ABOUT LOUISE MERIWETHER:
Louise Meriwether
Louise Meriwether (1923-2023) was a prominent author, journalist, essayist, and antiwar activist. She is the author of several books, including Fragments of the Ark and Shadow Dancing, as well as children’s biographies of African American icons such as Rosa Parks and Dr. Daniel Hale Williams. She was an early member of the Harlem Writers Guild and the Watts Writers Workshop and the first Black woman to be hired as a story editor in Hollywood. She taught creative writing at Sarah Lawrence College and the University of Houston, and won grants from the National Endowment for the Arts, Mellon Foundation, and New York State Council on the Arts. In 2016 she received a lifetime achievement award from the Before Columbus Foundation, and her birthday, May 8, was declared Louise Meriwether Appreciation Day by Manhattan Borough President Gale Brewer. To honor her literary legacy, the Feminist Press launched the Louise Meriwether First Book Prize in 2016 to lift up debut women and nonbinary authors of color.
Daddy Was a Number Runner
This bittersweet and sharply observed masterpiece recounts a year in the life of twelve-year-old Francie Coffin.
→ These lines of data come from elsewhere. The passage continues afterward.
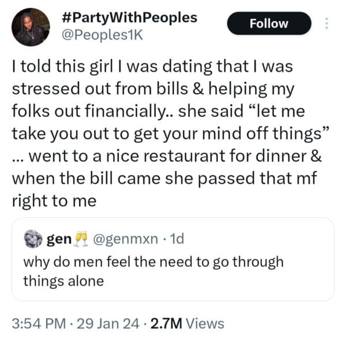
Task: Open the three-dot more options menu
Action: [x=326, y=24]
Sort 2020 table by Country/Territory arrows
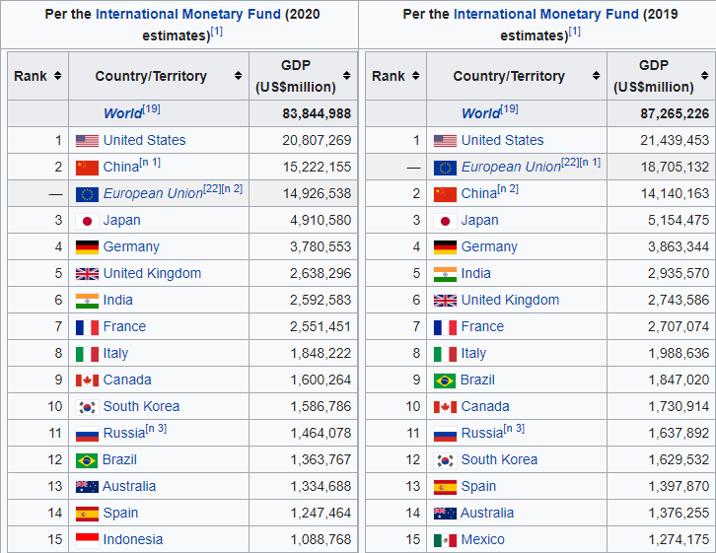The height and width of the screenshot is (553, 716). (238, 76)
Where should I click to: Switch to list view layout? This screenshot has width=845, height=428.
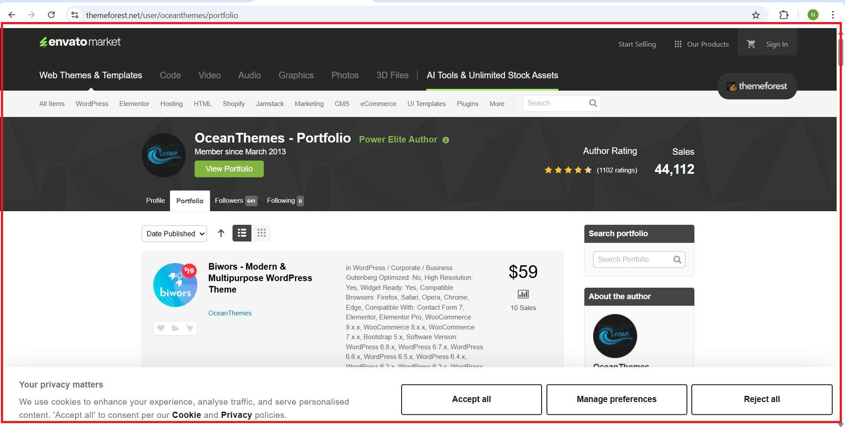point(242,233)
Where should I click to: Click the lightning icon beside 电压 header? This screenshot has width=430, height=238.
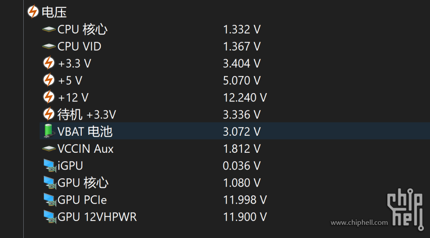(33, 12)
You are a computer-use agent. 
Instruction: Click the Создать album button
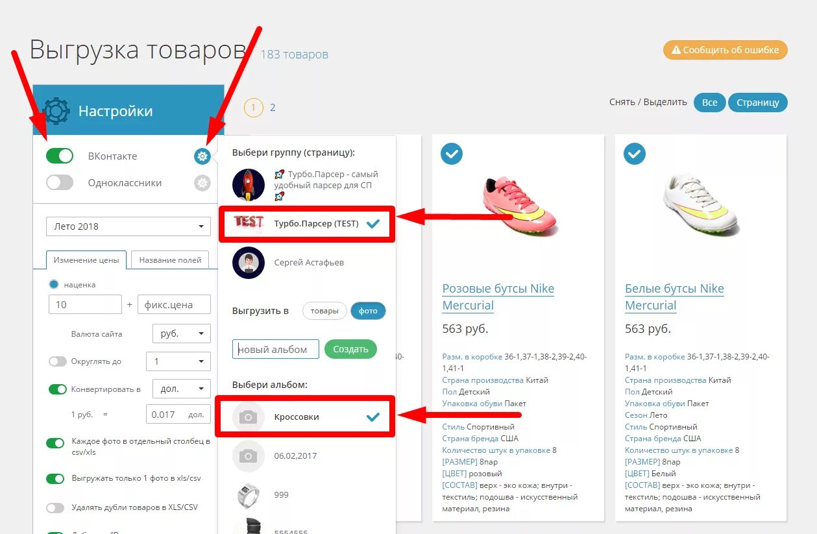click(350, 349)
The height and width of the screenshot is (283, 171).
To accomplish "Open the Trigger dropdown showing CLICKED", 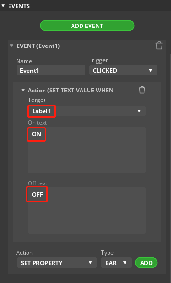I will (x=123, y=70).
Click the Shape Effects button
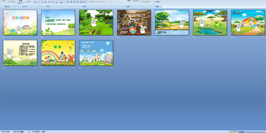The width and height of the screenshot is (266, 133). pos(146,2)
It is the summer of 1934, and nowhere are the effects of the Great Depression more apparent than in Harlem. But Harlem is also home to a community’s anger, humor, and vitality, the paradoxical cradle of young Francie’s innocence and dreams—just like the daily numbers game played for the small glint of hope that it boldly promises but will never fulfill.
Daddy Was a Number Runner has been a favorite of readers and critics since its original publication in 1970. Louise Meriwether’s classic pays tribute to the resilience of a community unwilling to surrender and to the integrity and spirit of its unforgettable young heroine. With an afterword by Nellie Y. McKay.